From 1990 to 2008, a large amount of the investment
gold supply resulted from gold bullion sales from the vaults
of central banks around the world. However, governments and central banks are
now net buyers of gold, which means that they are buying and accumulating more
gold bullion than they are selling.
Gold does
not default on promise or obligation
All governments issue fiduciary treaties on paper
(dollars, euros, pounds, yen, etc.). Fiduciary treaties have no real value and
are backed by government decrees that promise to meet the established value.
Throughout history, governments have printed too much currency, as the US has
done at high speed since 2008.
Historically, governments have also created
inflation and devalued currency purchasing power as a measure to increase trade
and exports. This also facilitates debt financing and social programs, such as
Social Security. The problem is that retirees receive the promised checks from
Social Security with no guarantee of the amount of goods and services the
checks will buy.
Deflation
Deep-seated deflation in one country causes prices
to decline, business activity to slow, and a central government burdened with
massive debt.
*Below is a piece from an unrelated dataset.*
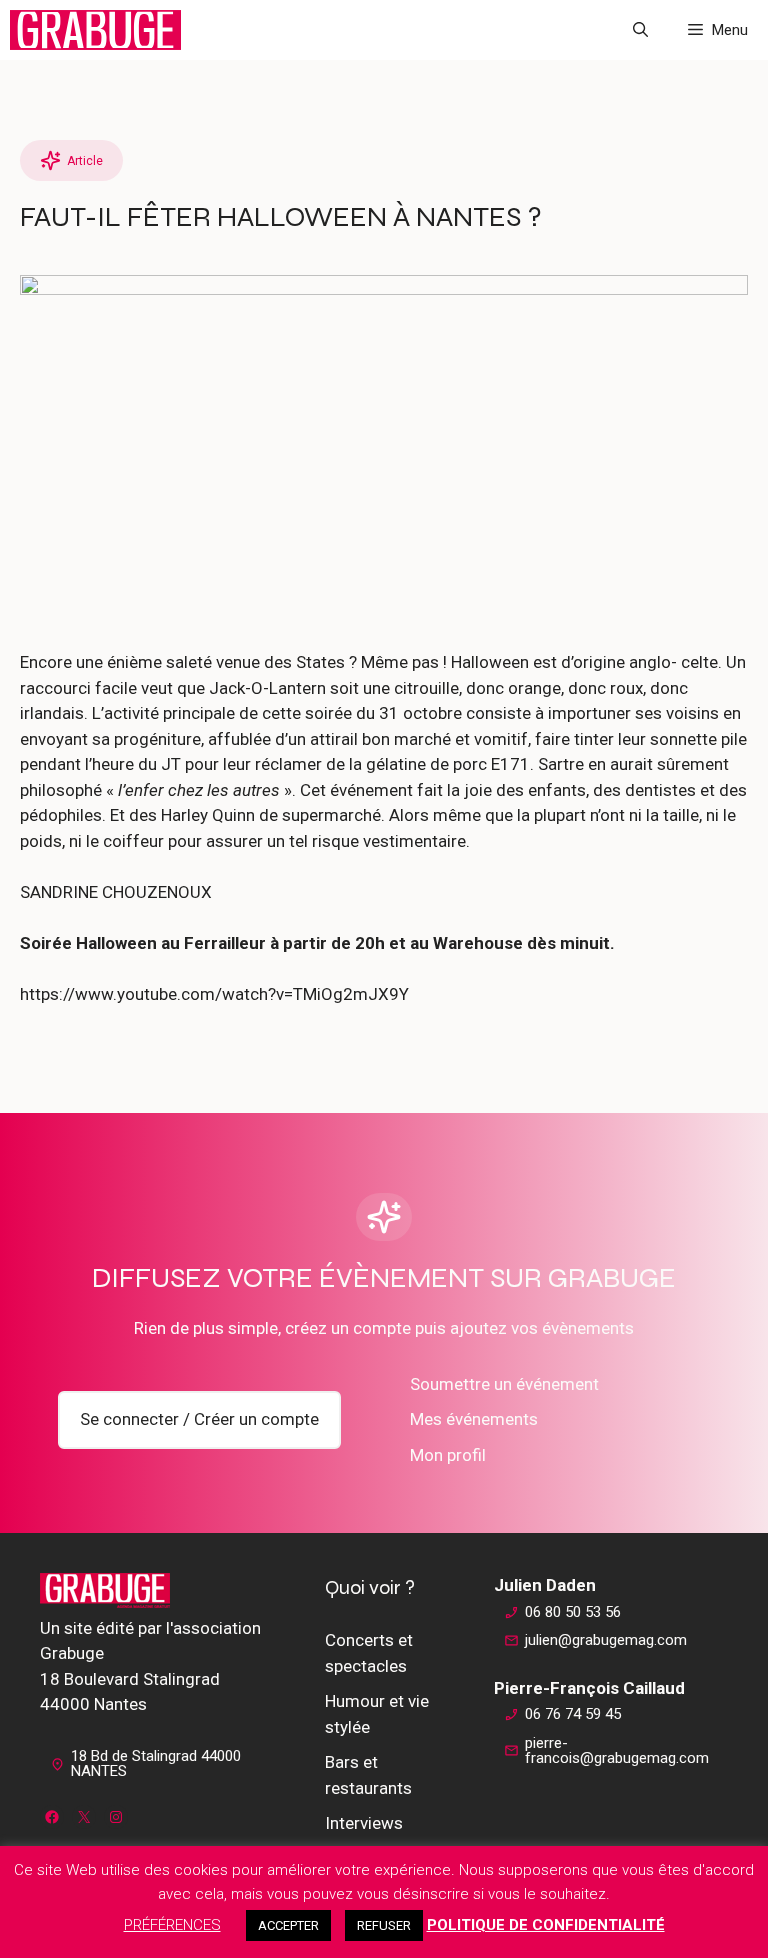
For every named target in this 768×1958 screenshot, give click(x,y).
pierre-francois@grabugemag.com (617, 1750)
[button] (640, 30)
The money supply and credit are greatly reduced and overall
spending slows down a bit.
Unemployment and economic depression become the
norm. During these times, the relative purchasing power of gold soars, while
other prices drop sharply. In fact, people often subsist on a street-level
barter system.
Geopolitical
uncertainty
Gold retains its value not only in times of
financial uncertainty, but also in times of geopolitical uncertainty. It is
often called the "product of the crisis." When a country's government
is in crisis, the reserve currency collapses and it can no longer finance its
deficit.
However, the market returns to natural monetization
as the means for life to continue at the grassroots level. At this point, no
other major currency in the world offers any refugees, but gold becomes a
universal currency.
As government balance sheets weaken, global banking
systems deteriorate, and deflation sets in, gold in a portfolio makes sense.
Portfolio
diversification
As emerging markets have grown, the demand for gold
has increased. In these countries, gold is often intertwined with culture, and
new money is available to accumulate bullion. India and China are two nations
that are large consumers of gold.
Many Americans are beginning to see commodities,
especially gold, as an investment class to allocate money. A characteristic of
a diversified portfolio is one that has investments that are not closely
related to each other.
As bonds have a negative correlation with stocks
and rising interest rates, gold also has a negative correlation with stocks and
rising rates.
Gold tends to prove its own value as money. Gold is
an "insurance policy" whose value to an investor is the universal
monetary value.
The bottom
line
Gold is an important part of a diversified
investment portfolio because its price increases in response to events that
cause the value of paper investments, such as stocks and bonds, to decline. The
investment demand for sell gold has increased
considerably, but new supplies from the mine will not increase in the near
future, and new supplies are more likely to decline.
Gold has historically endured as a safe and
indestructible haven from the wealth of decline. Long-term gold provides
diversification to a well-balanced investment portfolio.